In honour of the noble fight you put up, you can be the best man…
…and Rene Descartes was a drunken fartes (:))
I drink, therefore I am
Can’t quit the ego boost of two wild animals fighting over you? or is he the front-runner? :o
Yes, ma’am! (Stands up, uses sleeve to wipe sniffles off his prodigious honker. Cheese-graters his shnoz before he realizes he’s still got his armor on.)
Ow…
ahem…
And Rene Descartes [sub] I DO TOO know how to spell it![/sub] was a drunken fart,
I drink therefore I am!
“this is not my nose, it’s a false one!”
“…and that isn’t a real nose, it’s made of polystyrene.”
“Ahhh, anti-semitism!”
Yes, Socrates himself is particularly miiissssseeeddd…
A lovely little thinker but a bugger when he’s pissed.
Okay, for bonus points: what was that character’s name?
“It’s SPELT (Raymond) Luxury-Yacht, but it’s PRONOUNCED ‘Throatwobbler-Mangrove’.”
Where you from, Tygr? Nose City?
*Originally posted by Aglarond *
**Where you from, Tygr? Nose City? **
You’re not so bad yourself, Conch-face!
*Originally posted by Aglarond *
**Where you from, Tygr? Nose City? **
Actually, we live on the outskirts, in a charming little hamlet called “Snoot Town”.
<Paraphrases “NewsRadio”> The official farewell was changed from “Goodbye” to “Smell you later!” </“NewsRadio”>
I spend every Saturday morning mowing the nose-hairs.
Smell you later!
The larch.
(And yes, I enjoy having two ferocious carnivores fighting over me (as long as it’s not my dead body they’re fighting over…).
*Originally posted by screech-owl *
The larch.
Number One…
And now…
Number One…
And now…
Number Three… The Horse Chestnut.
*Originally posted by screech-owl *
And yes, I enjoy having two ferocious carnivores fighting over me.
RRR! Grrrrowff!
(Momentarily lets go of that wolf guy’s neck-scruff.)
Anything for you, my Lady!
(Sinks teeth into blessedwolf’s ear.)
Heh. Call THAT “just a flesh wound”.
Spam, eggs, sausage and spam . . . that’s not got much spam in it.
I DON’T LIKE SPAM!
and 16 ton weights and pointed sticks
I love it … in fact I’m having Spam, Spam, Spam, Spam, Spam, Spam, Baked Beans, Eggs, and Spam.
*Originally posted by Tygr *
**
RRR! Grrrrowff!(Momentarily lets go of that wolf guy’s neck-scruff.)

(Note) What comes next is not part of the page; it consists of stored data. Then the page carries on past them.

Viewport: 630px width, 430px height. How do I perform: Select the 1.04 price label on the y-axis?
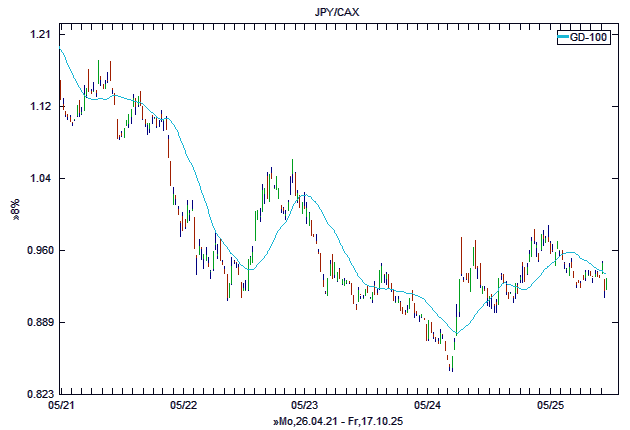(x=40, y=179)
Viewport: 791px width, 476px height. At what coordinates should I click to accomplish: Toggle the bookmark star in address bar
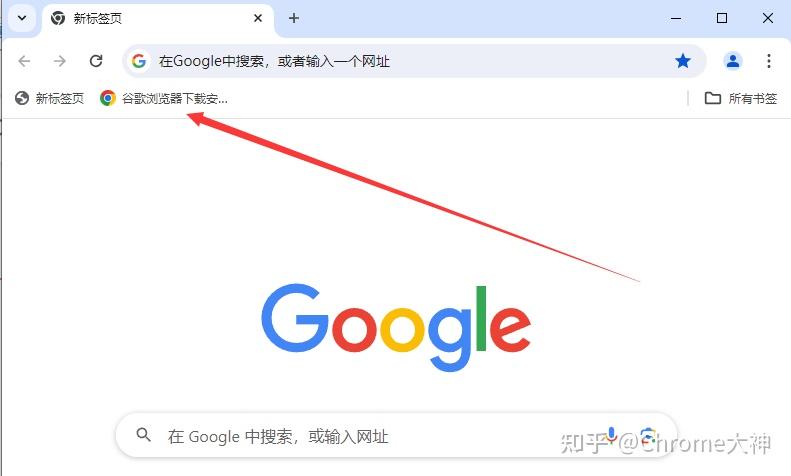[683, 61]
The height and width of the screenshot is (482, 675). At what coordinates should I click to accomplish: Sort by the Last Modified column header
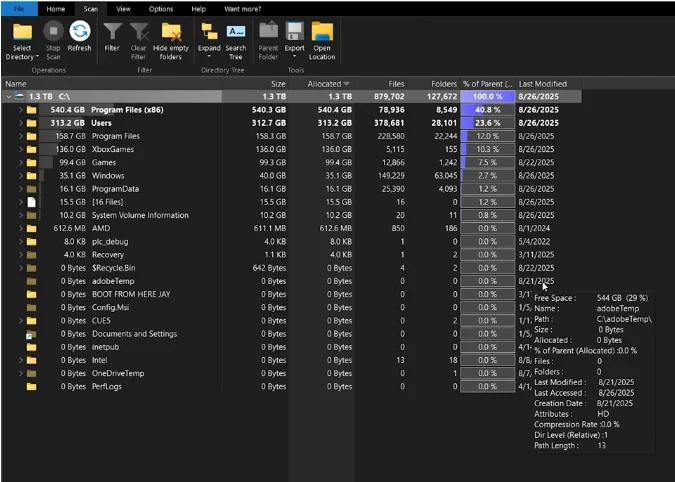coord(542,84)
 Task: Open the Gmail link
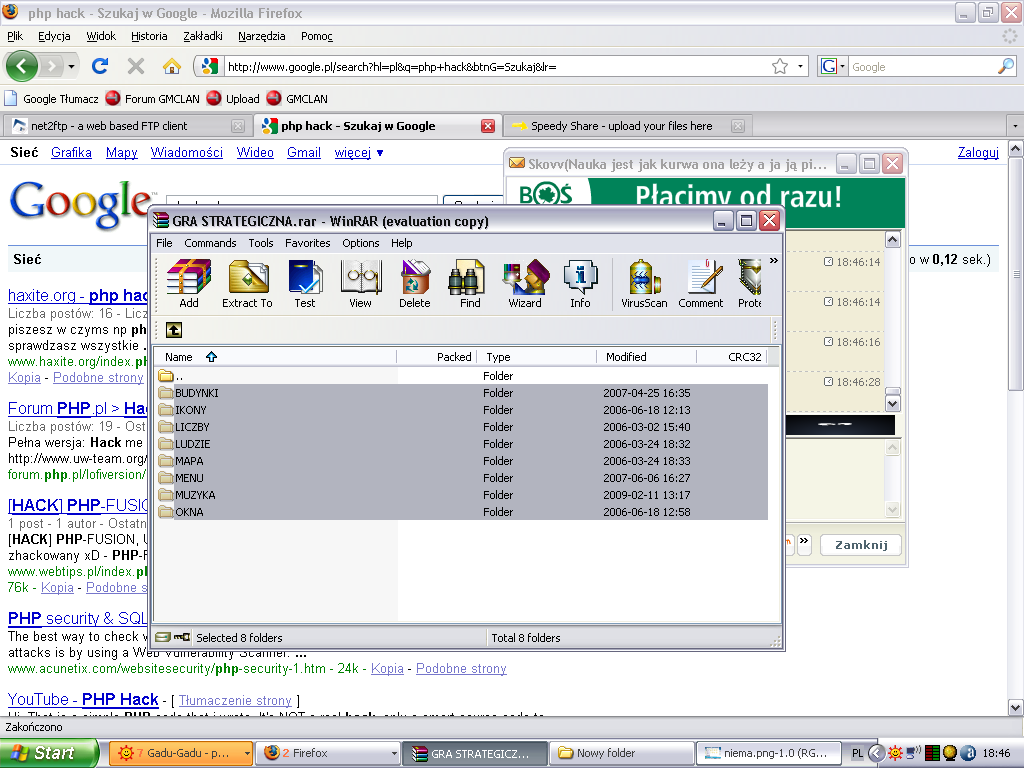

Anything for you, my Lady!
(Sinks teeth into blessedwolf’s ear.)
Heh. Call THAT “just a flesh wound”.
**
'Tis but a scratch…
:::clouts Tygr across the snout:::
Have at you!
The leg.
The knee.
The naughty bits.
*Originally posted by elshpen *
**and 16 ton weights and pointed sticks **
Yes, and don’t fergit! If you don’t have either of the above and yer bein’ stalked by a Banana-Fiend then you [sub](wait for it…)[/sub]
Release the Tygr!
*Originally posted by Tygr *
**
Yes, and don’t fergit! If you don’t have either of the above and yer bein’ stalked by a Banana-Fiend then you [sub](wait for it…)[/sub]Release the Tygr!
**
ROFLMFAO!
::puts corner-knotted handkerchief on head::
Doc-tor! Doc-tor! My brain hurts!"
We now return you to “Monty Python’s Wild Kingdom” and
today’s fight between the blessedwolf and the Tygr.
“And Colin ‘Bomber’ Harris has knocked himself out!!!”
Moderator Notes:
Look, how many times do I have to explain this? No quoting entire scenes on the SDMB. Links to legitimate sites preferably included.
As can already be seen on page one of this very thread. You’d think people would get the hint.